Steht Indien vor Chaos und Diktatur?

Von Harji Malik

Krise – das ist schon fast zu einem Synonym für Indien geworden. Immer schneller scheint das Land seinem Ende entgegenzutaumeln. Wird die „größte Demokratie der Welt“ endgültig vom Chaos verschlungen?

Die wirtschaftliche Situation ist ein Alptraum. In den letzten vier Jahren sind die Wachstumsraten auf den Nullpunkt gesunken. „Law and Order“, Recht und Ordnung scheinen, zumindest nach außen hin, in Indien immer noch besser zu funktionieren, als in den meisten anderen asiatischen Staaten. Doch in Wirklichkeit ist es schlechter darum bestellt als je zuvor. Immer häufiger werden politische und soziale Probleme auf die Straße getragen, die allgemeine Achtung vor der Autorität hat erschreckend abgenommen. Das zeigt sich nicht nur an den zahlreichen Zugüberfällen in abgelegenen Gegenden. Auch in den Städten steigt die Verbrechensrate unaufhaltsam. Die Ermordung des Eisenbahnministers Mishra im Dezember hat dem Land jäh zum Bewußtsein gebracht, wie weit die Dinge schon gediehen sind. Mishra war wohl der unpopulärste Mann im Kabinett; die Opposition bezichtigte ihn massiver Korruption und sein Ruf war denkbar schlecht. Zwar hatten viele das Gefühl, er schadete dem Ansehen der Regierung, solange er im Kabinett bleiben durfte. Dennoch sind die immer noch nicht ganz geklärten Umstände, unter denen er ums Leben kam, in Indien allenthalben beklagt worden. Und Ministerpräsidentin Indira Gandhi hat in ihrem Zorn seine Ermordung als „Probe“ für Aktionen, die eigentlich gegen sie gerichtet seien, bezeichnet.
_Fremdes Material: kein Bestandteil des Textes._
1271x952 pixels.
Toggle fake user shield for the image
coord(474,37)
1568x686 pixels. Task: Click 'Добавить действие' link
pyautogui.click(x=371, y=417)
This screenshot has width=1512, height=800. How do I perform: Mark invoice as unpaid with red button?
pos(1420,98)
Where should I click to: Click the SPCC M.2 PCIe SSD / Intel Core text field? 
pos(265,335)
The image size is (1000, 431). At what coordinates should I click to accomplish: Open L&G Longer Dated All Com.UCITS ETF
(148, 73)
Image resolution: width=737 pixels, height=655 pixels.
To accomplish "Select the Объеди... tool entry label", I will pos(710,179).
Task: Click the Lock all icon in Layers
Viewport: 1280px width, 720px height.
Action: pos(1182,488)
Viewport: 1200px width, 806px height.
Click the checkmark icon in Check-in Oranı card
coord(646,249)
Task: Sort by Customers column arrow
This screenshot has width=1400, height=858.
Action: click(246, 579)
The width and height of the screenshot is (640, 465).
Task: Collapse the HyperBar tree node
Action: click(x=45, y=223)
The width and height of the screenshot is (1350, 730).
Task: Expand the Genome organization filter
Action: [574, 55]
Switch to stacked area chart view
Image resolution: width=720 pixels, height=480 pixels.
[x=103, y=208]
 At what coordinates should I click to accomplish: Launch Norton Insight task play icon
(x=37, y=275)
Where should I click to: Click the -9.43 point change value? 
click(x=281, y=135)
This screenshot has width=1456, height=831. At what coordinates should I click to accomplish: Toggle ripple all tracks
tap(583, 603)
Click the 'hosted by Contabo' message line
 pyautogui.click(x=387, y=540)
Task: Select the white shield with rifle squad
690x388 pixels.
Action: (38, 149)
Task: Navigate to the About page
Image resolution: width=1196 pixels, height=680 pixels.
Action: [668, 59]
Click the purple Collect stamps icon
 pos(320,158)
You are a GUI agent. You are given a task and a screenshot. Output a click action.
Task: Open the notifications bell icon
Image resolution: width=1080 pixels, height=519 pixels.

Die Vertrauenskrise in Indien, die sich auf viele Bereiche erstreckt, ist fast schon zu einem Dauerzustand geworden. Aber das, was im Augenblick im Lande vor sich geht, ist nachdenklichen Bürgern Anlaß zu ernsthafter Sorge. Die Schwemme von black money – von Geld, das illegal erworben wird und nicht in den Steuererklärungen erscheint – hat einen inoffiziellen zweiten Wirtschaftskreis geschaffen und der allgegenwärtigen Korruption fast den Anstrich des Respektablen verliehen. Für viele Menschen war Mishra die Verkörperung dieser Korruption auf höchster Ebene, einer Korruption, die jeden Winkel des indischen Lebens zu demoralisieren droht, wenn es nicht doch noch zu einer moralischen Revolte an der Spitze kommt.

Eigentlich kann die Lage kaum schlimmer sein. Die Wirtschaft, von der Ölpreiskrise unmittelbar und mittelbar schwer getroffen, vermag sich kaum über Wasser zu halten. Die Rezession, ein Wort, das Neu-Delhi in seiner Vogel-Strauß-Politik immer noch nicht gebrauchen will, ist da. Eine Inflationsrate von 25 bis 30 Prozent hat einige Industrien gezwungen, Arbeiter zu entlassen; andere, wie die größten Textilkonzerne werden folgen, wenn es der Regierung nicht gelingt, die Preise für lebensnotwendige Güter herunterzudrücken. Die bisherigen Maßnahmen in dieser Richtung waren lau und haben versagt.

Diwali, das Fest der Lichter, das Neujahr der Geschäftsleute, ist Indiens wirtschaftlicher Wegweiser für das kommende Jahr. Ein üppiges Diwali, bei dem die Menschen reichlich kaufen, ist ein Zeichen für eine gutgehende Wirtschaft. Aber diesmal waren die Feiern bescheiden, ja karg. Die Leute hatten nicht einmal das Geld für die nötigsten Anschaffungen. Nur die Käufer mit „schwarzem Geld“ in der Tasche betraten die Läden.